I-66 had an isolated segment out near Marshall for many years unconnected to the rest of the route at either end. It was something like 15 years before it connected to any other piece. When the outside-the-Beltway part of I-66 was finally finished in 1980, there was a BGS at Gainesville bragging that I-66 now connected to I-81. The odd design of the Gainesville interchange is a legacy of when you got dumped onto US-29 there.
"You know, you never have a guaranteed spot until you have a spot guaranteed."
—Olaf Kolzig, as quoted in the Washington Times on March 28, 2003,
commenting on the Capitals clinching a playoff spot.

"That sounded stupid, didn't it?"
—Kolzig, to the same reporter a few seconds later.

Mapmikey

Quote from: 1995hoo on August 18, 2013, 12:01:31 PM

I remember when US-29 in Virginia's only bypass route was the one in the Charlottesville area. You had to crawl through Warrenton and Culpeper stopping at a bunch of red lights. It was faster to take the rural two-lane VA-229 through Rixeyville because it eliminated some of the Culpeper portion even though it was out of the way.



There were 7 US 29 bypasses already in place by 1973...(unless you are not really 40!) :)

xonhulu

Things I'm old enough to remember:
- running into a lot of incomplete sections of interstates on our family trips in the 70's.  I can specifically remember I-84 in eastern Oregon, south-central Idaho, and northern Utah; and I-90 in northern Idaho and crossing the Missouri in South Dakota.  Probably a few others that escape me now.
- US 99, 99W, and 99E still existed, at least in Oregon.
- Harbor Drive in Portland was still in use
- when the Fremont Bridge (I-405) in Portland was being built
- I-80N and I-15W in OR and ID

agentsteel53

apart from all the signs made to older standards, including the occasional cutout US route marker, the thing I remember the most that isn't around anymore is Boston's Central Artery: I-93. 
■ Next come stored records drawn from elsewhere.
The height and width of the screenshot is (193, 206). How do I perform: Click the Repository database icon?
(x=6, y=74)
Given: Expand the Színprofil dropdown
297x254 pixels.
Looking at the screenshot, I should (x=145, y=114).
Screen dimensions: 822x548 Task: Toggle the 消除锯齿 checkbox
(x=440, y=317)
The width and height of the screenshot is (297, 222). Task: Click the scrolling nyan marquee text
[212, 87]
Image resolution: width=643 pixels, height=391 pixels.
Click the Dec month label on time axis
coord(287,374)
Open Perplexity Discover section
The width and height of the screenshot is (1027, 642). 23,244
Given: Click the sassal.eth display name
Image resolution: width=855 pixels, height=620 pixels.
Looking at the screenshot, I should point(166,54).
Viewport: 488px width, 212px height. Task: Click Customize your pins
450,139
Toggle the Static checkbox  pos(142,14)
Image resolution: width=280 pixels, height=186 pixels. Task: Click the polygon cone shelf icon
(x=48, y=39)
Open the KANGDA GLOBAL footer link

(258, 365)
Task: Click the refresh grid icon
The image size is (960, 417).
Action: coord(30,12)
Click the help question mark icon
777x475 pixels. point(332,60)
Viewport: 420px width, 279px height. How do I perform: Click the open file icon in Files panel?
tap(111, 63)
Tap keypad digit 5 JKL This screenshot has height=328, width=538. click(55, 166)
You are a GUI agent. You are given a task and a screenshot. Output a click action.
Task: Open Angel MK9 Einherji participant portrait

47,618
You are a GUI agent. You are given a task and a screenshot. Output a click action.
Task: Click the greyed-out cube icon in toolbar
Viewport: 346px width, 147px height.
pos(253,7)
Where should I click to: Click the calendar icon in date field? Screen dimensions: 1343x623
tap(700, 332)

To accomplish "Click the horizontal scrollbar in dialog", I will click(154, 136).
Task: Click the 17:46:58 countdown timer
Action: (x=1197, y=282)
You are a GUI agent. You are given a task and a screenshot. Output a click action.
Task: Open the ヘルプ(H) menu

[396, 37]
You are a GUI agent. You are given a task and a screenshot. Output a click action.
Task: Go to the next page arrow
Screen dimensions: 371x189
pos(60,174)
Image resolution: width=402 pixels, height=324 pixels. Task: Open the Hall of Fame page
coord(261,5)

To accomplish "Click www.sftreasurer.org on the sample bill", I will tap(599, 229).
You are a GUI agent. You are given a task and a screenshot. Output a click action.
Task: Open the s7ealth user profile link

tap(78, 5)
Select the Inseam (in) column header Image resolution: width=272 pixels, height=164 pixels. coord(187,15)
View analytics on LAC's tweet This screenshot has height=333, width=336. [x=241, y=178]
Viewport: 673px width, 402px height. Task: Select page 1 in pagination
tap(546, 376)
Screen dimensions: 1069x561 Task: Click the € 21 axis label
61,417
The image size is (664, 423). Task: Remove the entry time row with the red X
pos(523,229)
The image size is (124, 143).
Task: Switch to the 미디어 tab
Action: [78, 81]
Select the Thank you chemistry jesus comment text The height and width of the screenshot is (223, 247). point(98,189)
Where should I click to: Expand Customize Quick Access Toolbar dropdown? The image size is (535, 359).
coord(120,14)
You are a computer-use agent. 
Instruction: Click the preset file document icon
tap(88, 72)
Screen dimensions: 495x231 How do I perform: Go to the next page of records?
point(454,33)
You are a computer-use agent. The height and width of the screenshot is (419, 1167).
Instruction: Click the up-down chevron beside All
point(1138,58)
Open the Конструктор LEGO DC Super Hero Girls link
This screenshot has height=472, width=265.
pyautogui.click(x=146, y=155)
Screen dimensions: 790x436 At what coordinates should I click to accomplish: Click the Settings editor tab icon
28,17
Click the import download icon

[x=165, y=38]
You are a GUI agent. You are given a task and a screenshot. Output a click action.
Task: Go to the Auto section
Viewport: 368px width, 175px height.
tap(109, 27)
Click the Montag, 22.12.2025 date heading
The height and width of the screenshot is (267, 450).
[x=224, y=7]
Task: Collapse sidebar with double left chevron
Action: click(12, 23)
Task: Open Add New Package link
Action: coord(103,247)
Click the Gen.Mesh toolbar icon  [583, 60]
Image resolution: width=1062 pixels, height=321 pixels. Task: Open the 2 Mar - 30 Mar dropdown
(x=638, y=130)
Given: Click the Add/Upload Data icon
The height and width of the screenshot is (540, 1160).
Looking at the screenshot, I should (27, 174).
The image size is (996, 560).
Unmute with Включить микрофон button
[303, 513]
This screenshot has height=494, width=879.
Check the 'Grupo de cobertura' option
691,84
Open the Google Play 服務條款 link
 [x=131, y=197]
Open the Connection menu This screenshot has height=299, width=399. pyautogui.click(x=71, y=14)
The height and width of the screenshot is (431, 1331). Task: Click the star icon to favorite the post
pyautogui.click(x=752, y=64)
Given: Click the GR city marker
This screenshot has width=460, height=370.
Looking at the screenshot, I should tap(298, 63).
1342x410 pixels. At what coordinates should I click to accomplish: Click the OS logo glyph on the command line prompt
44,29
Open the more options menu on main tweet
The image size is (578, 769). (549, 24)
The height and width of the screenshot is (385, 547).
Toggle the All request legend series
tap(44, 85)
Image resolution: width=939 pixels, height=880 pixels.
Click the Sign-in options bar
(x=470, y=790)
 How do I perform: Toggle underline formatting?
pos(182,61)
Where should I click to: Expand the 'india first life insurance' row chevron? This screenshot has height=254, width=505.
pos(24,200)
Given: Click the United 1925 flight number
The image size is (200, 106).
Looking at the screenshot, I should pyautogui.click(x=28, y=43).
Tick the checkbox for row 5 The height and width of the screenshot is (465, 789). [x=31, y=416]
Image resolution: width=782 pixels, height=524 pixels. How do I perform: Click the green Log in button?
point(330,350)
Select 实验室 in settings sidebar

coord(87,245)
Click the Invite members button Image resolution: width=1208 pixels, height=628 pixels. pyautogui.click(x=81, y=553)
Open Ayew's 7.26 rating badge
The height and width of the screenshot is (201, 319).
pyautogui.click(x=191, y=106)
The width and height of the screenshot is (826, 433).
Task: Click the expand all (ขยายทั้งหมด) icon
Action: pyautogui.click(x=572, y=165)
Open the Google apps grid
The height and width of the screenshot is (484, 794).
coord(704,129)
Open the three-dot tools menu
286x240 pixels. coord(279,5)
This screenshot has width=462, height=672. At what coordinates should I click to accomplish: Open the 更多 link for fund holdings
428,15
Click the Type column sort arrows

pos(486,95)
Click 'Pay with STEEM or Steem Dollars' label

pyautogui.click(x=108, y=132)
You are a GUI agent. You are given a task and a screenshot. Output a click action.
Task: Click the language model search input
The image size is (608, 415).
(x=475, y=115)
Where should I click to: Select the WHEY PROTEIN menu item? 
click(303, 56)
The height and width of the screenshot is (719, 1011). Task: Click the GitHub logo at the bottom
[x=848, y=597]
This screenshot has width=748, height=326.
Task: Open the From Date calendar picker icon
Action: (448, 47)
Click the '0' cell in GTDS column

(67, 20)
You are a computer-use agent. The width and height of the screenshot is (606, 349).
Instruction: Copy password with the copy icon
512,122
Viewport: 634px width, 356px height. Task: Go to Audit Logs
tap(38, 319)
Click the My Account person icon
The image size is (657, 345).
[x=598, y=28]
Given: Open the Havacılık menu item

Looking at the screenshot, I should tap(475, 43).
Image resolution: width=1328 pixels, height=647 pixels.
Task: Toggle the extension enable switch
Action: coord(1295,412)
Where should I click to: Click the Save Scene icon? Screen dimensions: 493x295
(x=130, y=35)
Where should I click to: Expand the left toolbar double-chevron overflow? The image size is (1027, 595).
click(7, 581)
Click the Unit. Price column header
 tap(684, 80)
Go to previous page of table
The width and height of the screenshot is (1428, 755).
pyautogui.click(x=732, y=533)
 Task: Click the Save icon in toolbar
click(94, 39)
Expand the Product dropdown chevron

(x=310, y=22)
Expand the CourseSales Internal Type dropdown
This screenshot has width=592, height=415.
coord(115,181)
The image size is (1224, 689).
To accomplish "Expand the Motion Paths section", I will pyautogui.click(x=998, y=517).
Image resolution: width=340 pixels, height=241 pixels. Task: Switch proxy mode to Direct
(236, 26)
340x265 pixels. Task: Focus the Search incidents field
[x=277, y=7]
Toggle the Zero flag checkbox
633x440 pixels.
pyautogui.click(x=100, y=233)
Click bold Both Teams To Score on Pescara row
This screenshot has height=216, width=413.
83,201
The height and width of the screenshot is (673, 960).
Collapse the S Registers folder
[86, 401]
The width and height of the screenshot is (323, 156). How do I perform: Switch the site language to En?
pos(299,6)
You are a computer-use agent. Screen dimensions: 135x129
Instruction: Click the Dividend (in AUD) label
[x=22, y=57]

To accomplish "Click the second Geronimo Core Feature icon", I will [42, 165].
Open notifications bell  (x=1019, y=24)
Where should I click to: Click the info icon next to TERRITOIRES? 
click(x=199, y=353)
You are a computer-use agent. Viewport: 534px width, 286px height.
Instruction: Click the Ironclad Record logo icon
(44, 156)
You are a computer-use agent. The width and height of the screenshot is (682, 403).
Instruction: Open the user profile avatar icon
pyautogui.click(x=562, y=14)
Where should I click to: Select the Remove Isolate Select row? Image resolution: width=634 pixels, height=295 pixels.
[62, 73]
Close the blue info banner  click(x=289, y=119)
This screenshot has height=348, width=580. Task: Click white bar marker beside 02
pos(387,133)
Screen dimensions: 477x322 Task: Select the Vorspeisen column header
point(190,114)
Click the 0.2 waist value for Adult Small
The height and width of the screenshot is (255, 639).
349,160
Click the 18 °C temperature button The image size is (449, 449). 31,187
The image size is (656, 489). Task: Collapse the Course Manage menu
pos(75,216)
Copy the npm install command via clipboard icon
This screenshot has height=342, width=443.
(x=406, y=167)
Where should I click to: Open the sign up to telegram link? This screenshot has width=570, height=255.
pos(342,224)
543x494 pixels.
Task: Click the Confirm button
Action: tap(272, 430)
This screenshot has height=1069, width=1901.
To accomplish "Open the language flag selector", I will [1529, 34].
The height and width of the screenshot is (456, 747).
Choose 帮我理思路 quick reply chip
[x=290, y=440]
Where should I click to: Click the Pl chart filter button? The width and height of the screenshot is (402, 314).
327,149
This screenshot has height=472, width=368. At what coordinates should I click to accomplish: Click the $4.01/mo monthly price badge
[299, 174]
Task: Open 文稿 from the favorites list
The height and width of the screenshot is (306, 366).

also, in the early 90s, they got rid of two huge oil storage tanks - one of which said Bostongas and one of which was painted with rainbow stripes - from just beside the south end of the Artery.
live from sunny San Diego.

http://shields.aaroads.com

jake@aaroads.com

NE2

Quote from: agentsteel53 on August 18, 2013, 06:53:00 PM
apart from all the signs made to older standards, including the occasional cutout US route marker, the thing I remember the most that isn't around anymore is Boston's Central Artery: I-93. 
Shit, I guess I'm too old.
pre-1945 Florida route log

I accept and respect your identity as long as it's not dumb shit like "identifying as a vaccinated attack helicopter".

The High Plains Traveler

I absorbed a lot of road details long before I could drive. From California:

- black regulatory and guide signs
- butterfly exit signs on freeways
- double lines were white
- bear spade state route markers
- ACSC installed signs were still common
- deep in the recesses of my memory I remember seeing a few semaphore signals

Other States:
- mostly I remember that center stripes had a constant white broken line with solid yellow lines on one or both sides to mark no-passing zones
"Tongue-tied and twisted; just an earth-bound misfit, I."